-- START Excerpted records --

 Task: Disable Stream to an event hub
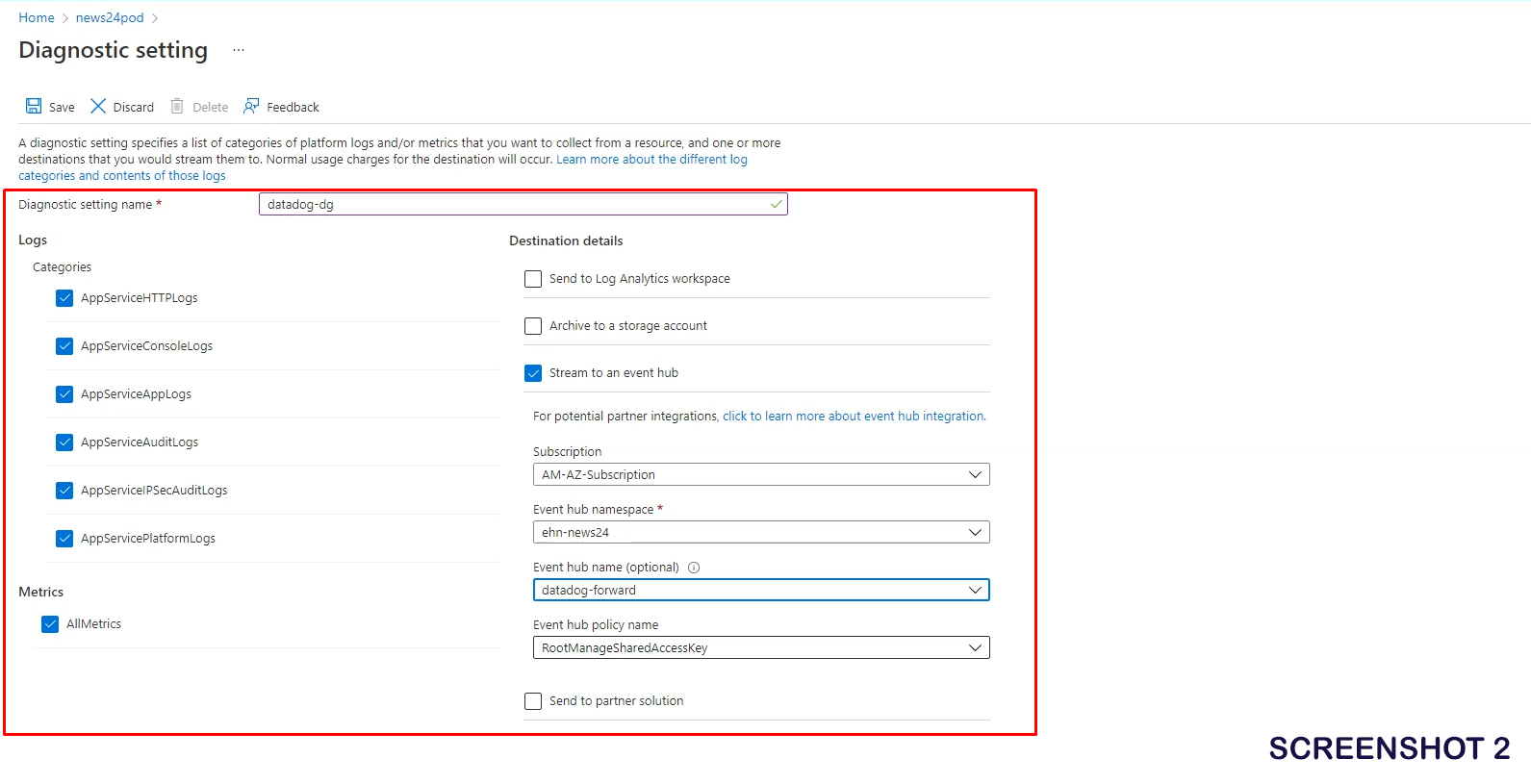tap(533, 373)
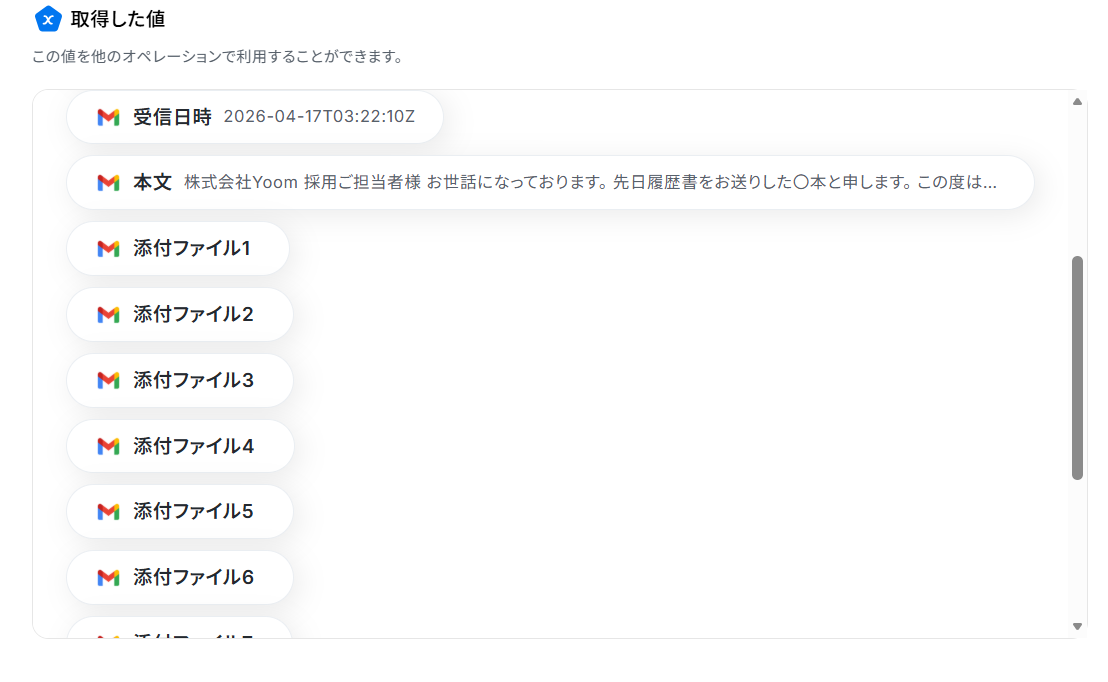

-- END Excerpted records --
-- START Excerpted records --

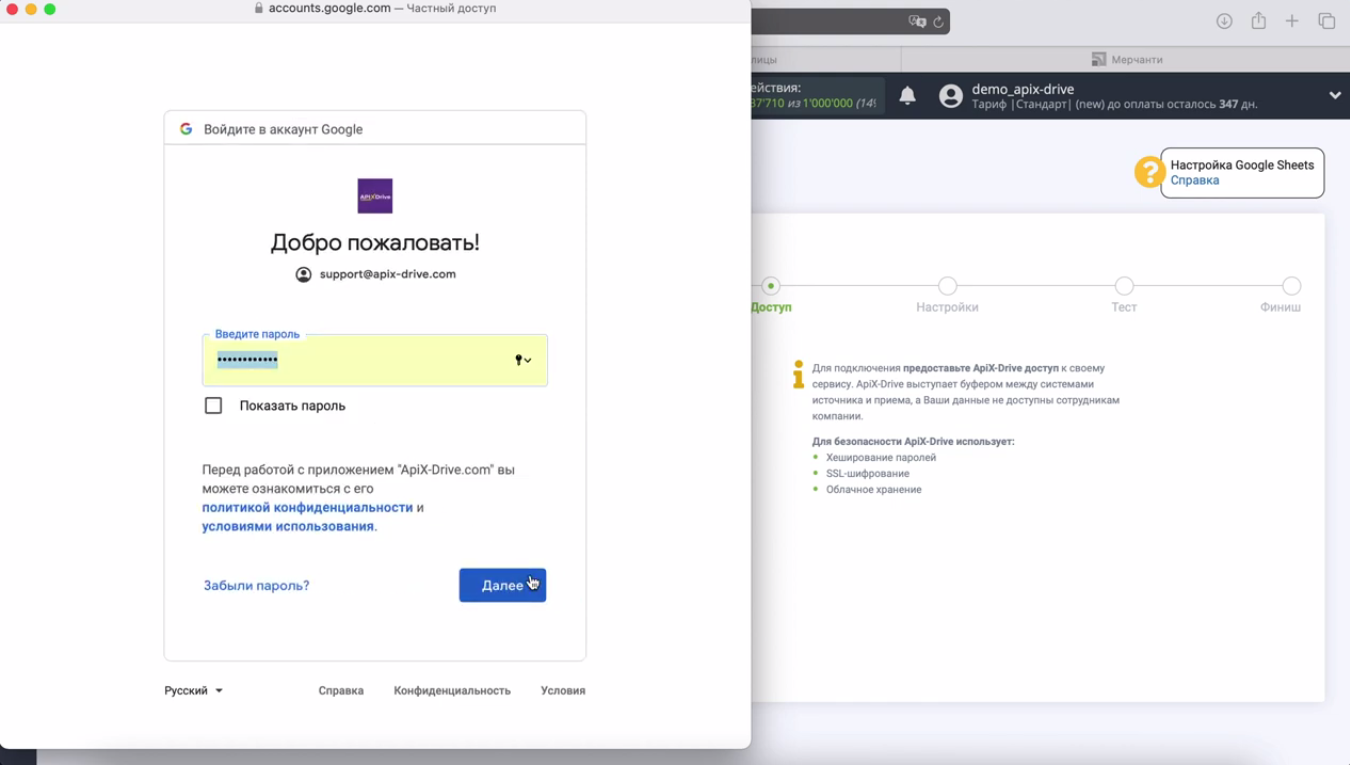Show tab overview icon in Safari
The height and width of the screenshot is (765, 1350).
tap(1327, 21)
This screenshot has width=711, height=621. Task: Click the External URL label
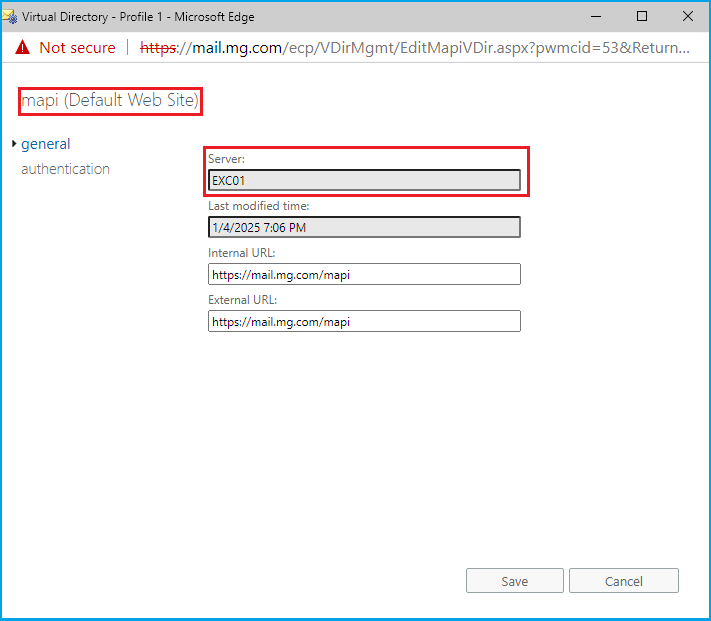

-- END Excerpted records --

▶ **What this task involves**: Reproduce everything in the records from the line containing "Show tab overview icon in Safari" down to the line containing "This screenshot has", both of those lines included, and leave the pictures out.

▶ **Result for this exercise**:
Show tab overview icon in Safari
The height and width of the screenshot is (765, 1350).
tap(1327, 21)
This screenshot has width=711, height=621. Task: Click the External URL label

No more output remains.